The plant enzyme is several kinds of different vegetable and fruit,corn,seaweedses and mushroom etc. plant, was fermented by nature to develop and become, reserve the nourishment in the plant essence, have various enzyme,few sugar of the human body demand and multivitamin with the mineral quality, can produce abundant SOD anti- to oxidize enzyme composition again, raise the anti- inside the body to oxidize the ability, then strengthen the immunity power.

The Japanese hairdressing think factory studied to develop a kind of high effect security few days ago of natural lived the skin composition------The plant enzyme, that composition withdraws and purifies from various natural plantses of, deep enzyme of the ability and skin operates together, making the skin replied the good metabolism function availably, normal ZHOU QI2 of 28 dayses who maintain the skin, experimenting the proof can resist the degeneration phenomenon of the skin function effectively, therefore, be subjected to the concern of the global hairdressing field.

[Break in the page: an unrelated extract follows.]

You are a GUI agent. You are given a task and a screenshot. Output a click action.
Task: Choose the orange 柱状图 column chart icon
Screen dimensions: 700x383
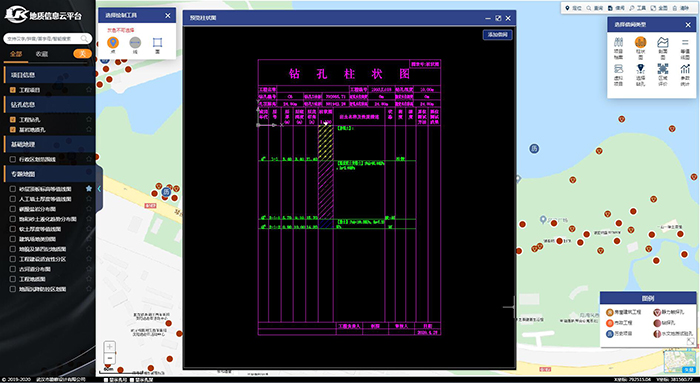[641, 43]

Enzyme produces result only the ability to take place the function to the special some material.The skin same also has various enzyme dispersionses in each one, help the rebirth and sebum gland,the sweat gland of the epidermis cell to secrete the function.But enlarge along with the age, enzyme will reduce relatively, the skin condition will be on the decline gradually road.Join it into the hairdressing product and then can strengthen the function of the skin, improve the condition of the skin.Enzyme that applies to different skin problem in the cosmetics mainly has 3:The egg white resolves the fat that enzyme,fat resolves enzyme to resolve the anti- of enzyme to oxidize enzyme.

The egg white decomposition enzyme mainly aims at the bad skin of the keratin metabolism, because it can clean the dirt of the skin surface and hair bag,the sebum gland, cleaning the aging keratin of the skin gently, making the skin recovered the flexibility, becoming smooth and delicate.It usually is in the cosmetics that increases in the cleansing article or goes to the keratin.The fat resolves enzyme then the main function to secrete the prosperous skin in the grease, passing to resolve the skin up the grease of the surplus, sweeping the skin effectively, prevent pore jam, usually also increase in cleansing thing.Anti-'s oxidizing enzyme can repress the free radicals to the skin to cause of oxidize the injury, the aging speed of the defer skin, to have already started the beneficial of the aging skin.